MATLAB: Reshape a column vector containing several stocks returns into a matrix format

column to matrixcrspreshapetransformation

Hello everyone,

I have a column vector containing dates and the respective stock prices for a large set of stocks with different starting and ending dates (as some stocks were only listed after the start of the sample or were delisted during the sample period). Hence, the first 100 rows of the vector might containg the dates and stock returns of stock 1, rows 101 to 350 the dates and prices of stock 2, rows 351 to 400 the same data of stock 3 and so on. I obtained the data set from the Wharton CRSP database.

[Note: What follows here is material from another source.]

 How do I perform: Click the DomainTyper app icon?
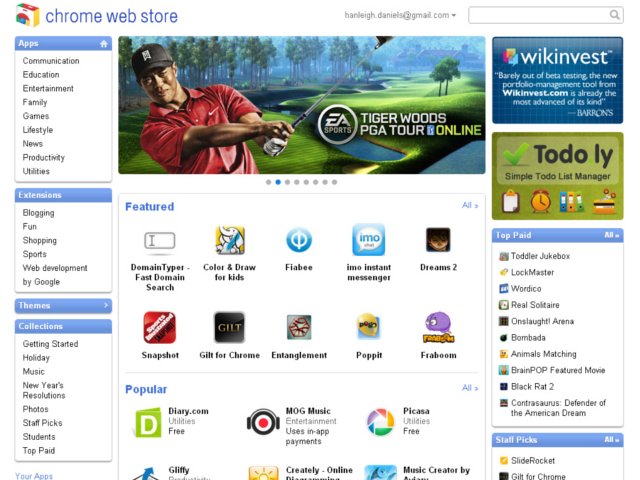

Now, i would like to transform this column vector into a matrix which contains the dates for the largest available time period in the a first column and the respective stock prices in the subsequent columns such that column 2 contains the stock prices of stock 1, column 3 the stock prices of stock 2 and so on.

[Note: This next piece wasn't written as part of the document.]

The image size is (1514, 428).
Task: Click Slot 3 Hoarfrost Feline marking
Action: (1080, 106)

I already tried several merging or reshaping commands without any success. Therefore, I would be very thankful for any advice.

Kind regards, Maximilian

Best Answer

Here is one way to process your data. You'll have to understand and check that it is correct (at least, check a dozen numbers in the array of prices/returns). I attached the M file, but I copy/pasted the code below as well, to facilitate the discussion. The output of block 3 is the plot below

Note 1 - you may want to update the terminology. What I named "prices" initially is the "returns" that you mention in your last comment.

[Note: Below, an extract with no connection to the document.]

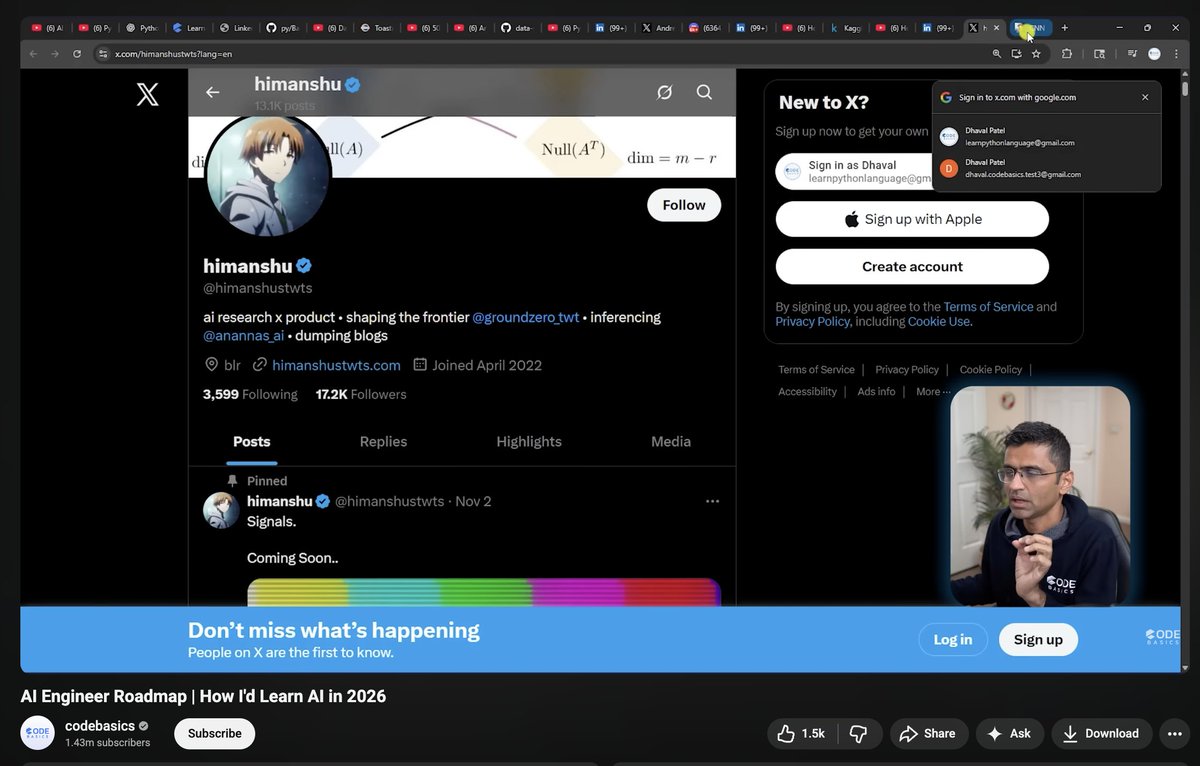
Task: Open the himanshustwts.com link
Action: click(336, 364)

Note 2 - base functions in MATLAB don't compute with NaNs:

 >> sum(prices(1,:))
 ans =
   NaN

If you have the Financial toolbox, you can use special function for that purpose, e.g.

 >> nansum(prices(1,:))
 ans =
  326.5000

If not, you can extract non-nan elements and aply base operations on these

 >> id = ~isnan( prices(1,:) ) ;
 >> sum( prices(1,id) )
 ans =
  326.5000

----[ CODE ]---------------------------------------------------------------------------------------------------

 %%--- 1. Read data.
 fprintf( 'Reading data..    ' ) ;
 tic ;
 data = xlsread( 'demo_data.xlsx' ) ;
 fprintf( ': done in %.2es\n', toc ) ;
 %%--- 2. Process data.
 fprintf( 'Processing data.. ' ) ;
 tic ;
 % - 2a. Build list of unique PERMCOs. This corresponds to the horizontal
 %  header of the table of prices defined below.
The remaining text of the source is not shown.